• EXERCISE
Omit the pictures and return every entry exactly as written.

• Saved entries
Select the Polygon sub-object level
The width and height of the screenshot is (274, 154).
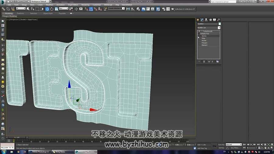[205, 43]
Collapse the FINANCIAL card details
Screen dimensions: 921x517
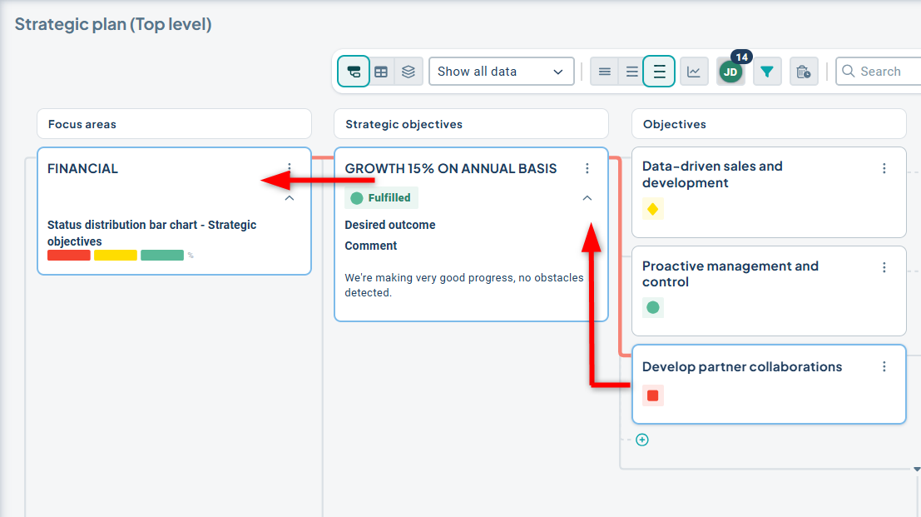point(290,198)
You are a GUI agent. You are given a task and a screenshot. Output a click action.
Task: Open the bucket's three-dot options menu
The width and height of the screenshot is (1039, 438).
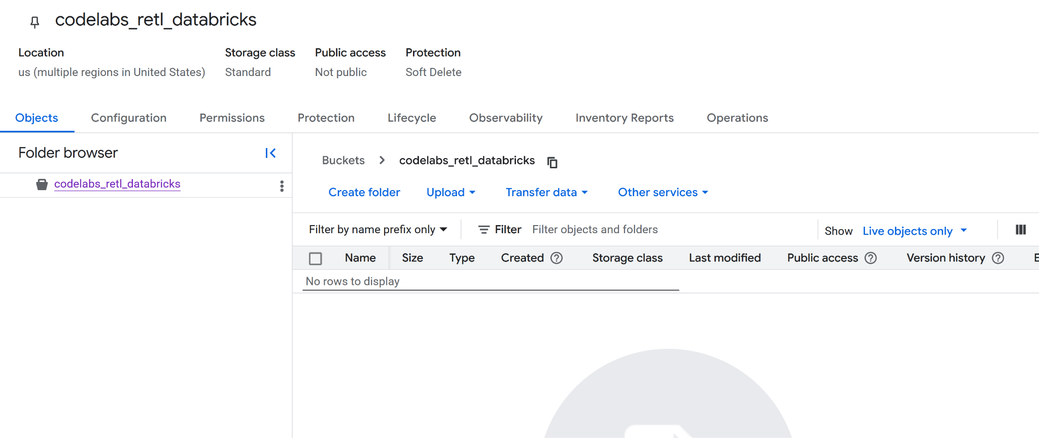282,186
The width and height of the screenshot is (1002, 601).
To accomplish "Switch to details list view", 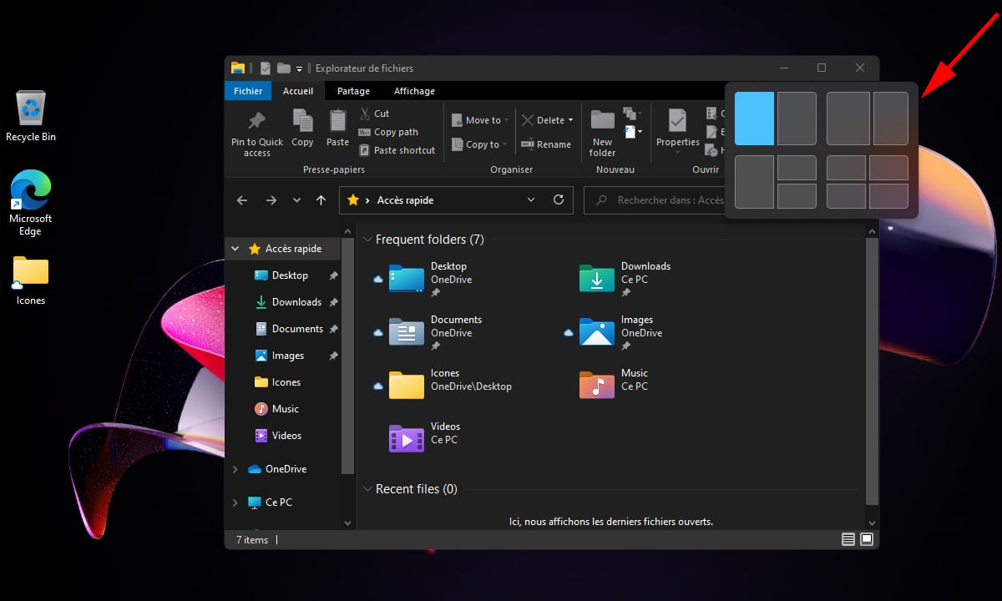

• SOLVED PROBLEM
Select the Polygon sub-object level
The width and height of the screenshot is (274, 154).
[205, 43]
Collapse the FINANCIAL card details
Screen dimensions: 921x517
point(290,198)
You are a GUI agent. You are given a task and a screenshot. Output a click action.
Task: Open the bucket's three-dot options menu
The width and height of the screenshot is (1039, 438).
282,186
The width and height of the screenshot is (1002, 601).
To accomplish "Switch to details list view", 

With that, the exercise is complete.